# Records for processing:
──────
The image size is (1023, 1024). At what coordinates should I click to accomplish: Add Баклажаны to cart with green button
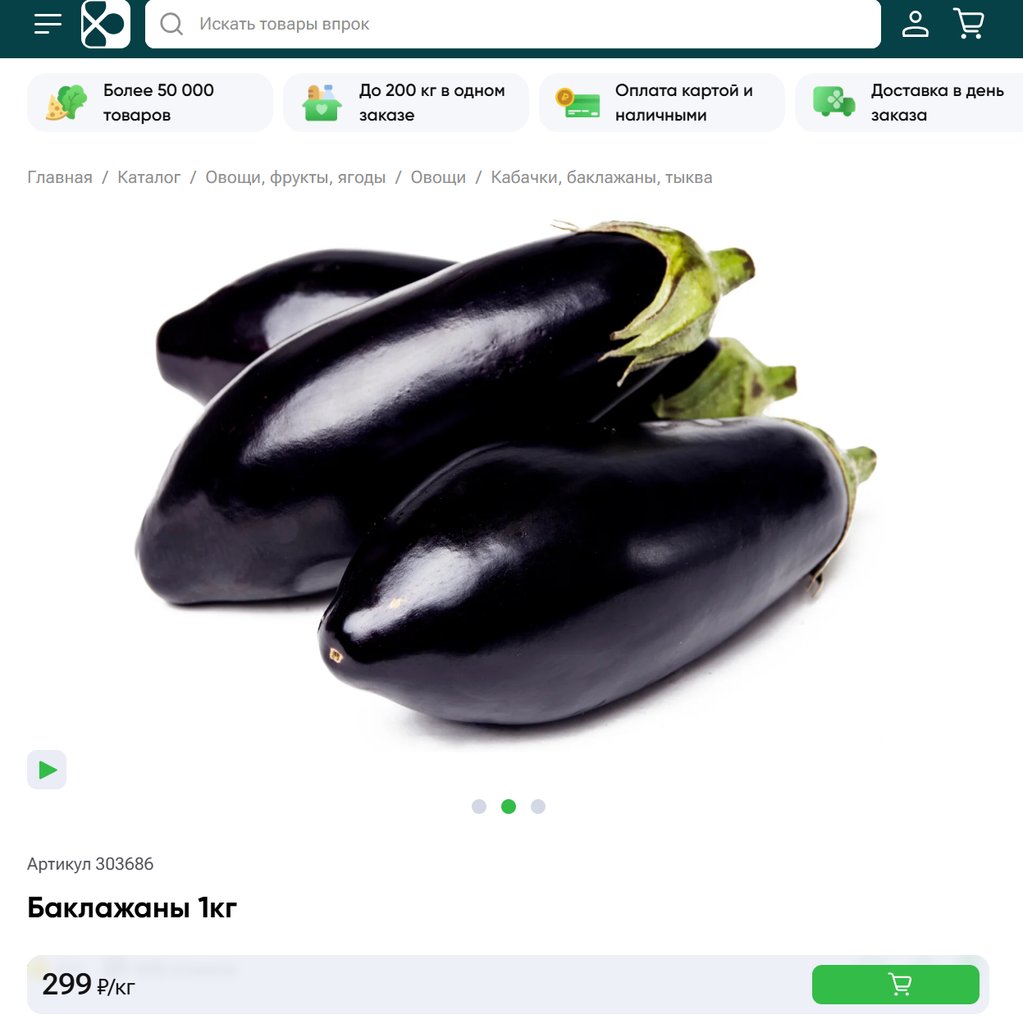tap(896, 984)
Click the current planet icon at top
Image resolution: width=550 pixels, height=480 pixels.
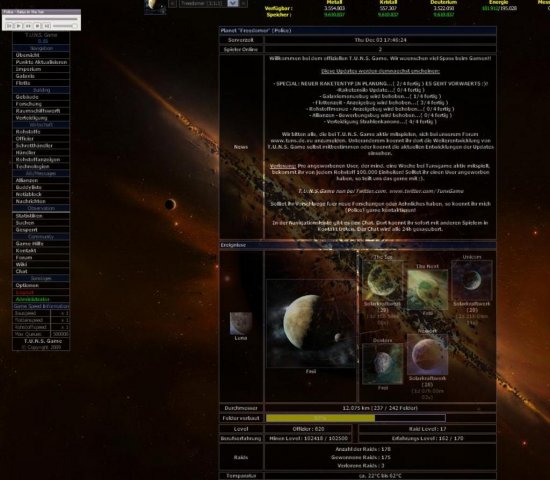[x=155, y=6]
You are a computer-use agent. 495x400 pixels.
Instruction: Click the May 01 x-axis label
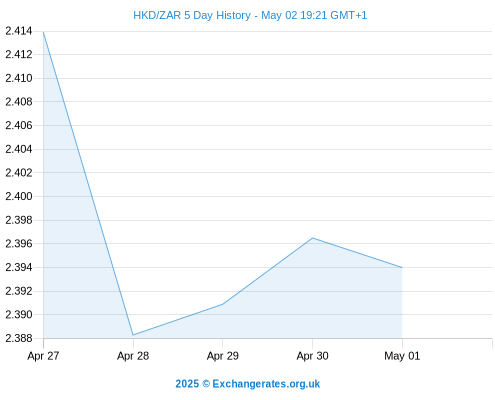tap(402, 356)
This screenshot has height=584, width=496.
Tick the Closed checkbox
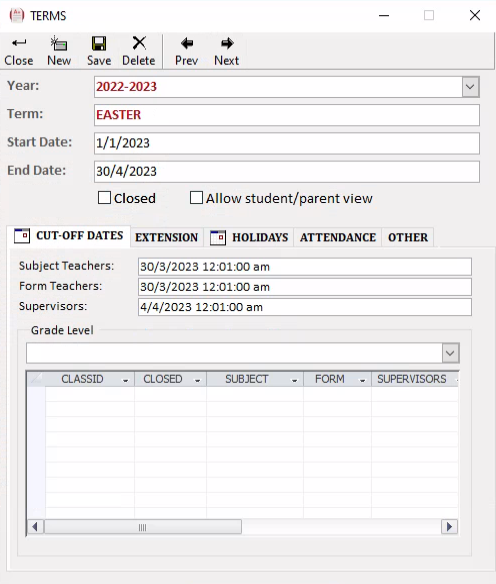tap(104, 198)
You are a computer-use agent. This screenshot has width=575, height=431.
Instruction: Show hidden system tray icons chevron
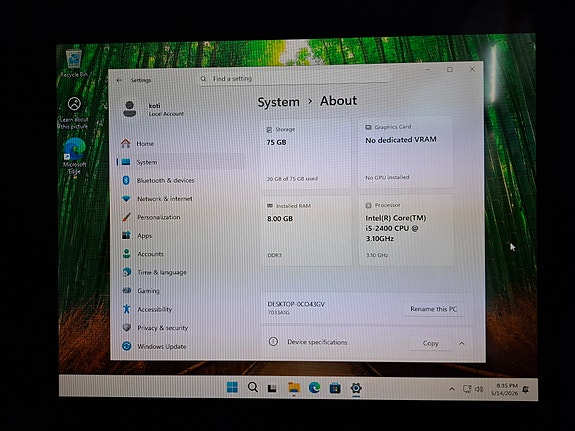pos(452,389)
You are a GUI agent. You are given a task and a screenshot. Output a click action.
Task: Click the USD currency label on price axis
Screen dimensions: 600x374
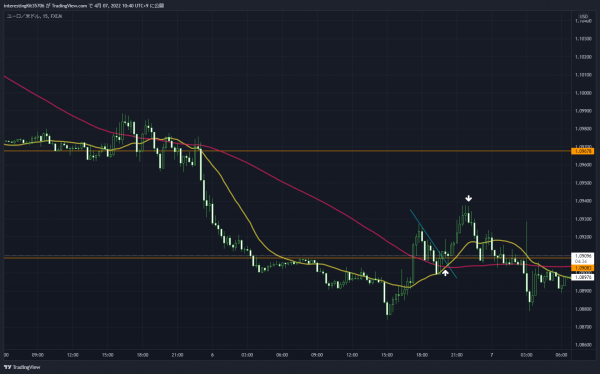[583, 16]
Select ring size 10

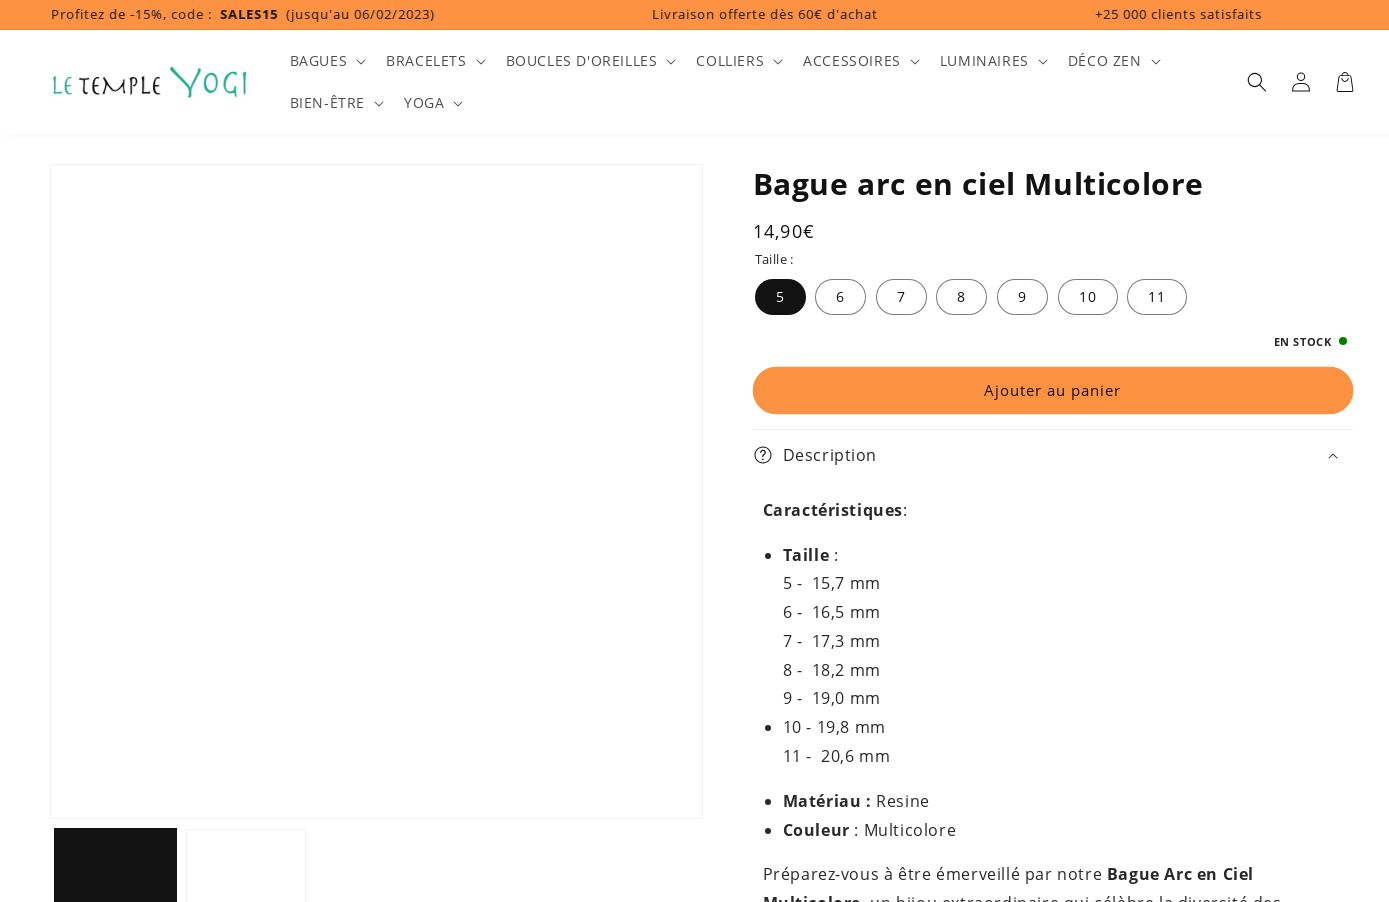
──────
# Aim of the exercise:
What you return should be the exact lines from the one containing "Instruction: Show hidden" through the end of the listing above, both included, minus any pictures.

# Exercise solution:
Instruction: Show hidden system tray icons chevron
pos(452,389)
You are a GUI agent. You are given a task and a screenshot. Output a click action.
Task: Click the USD currency label on price axis
Screen dimensions: 600x374
[583, 16]
Select ring size 10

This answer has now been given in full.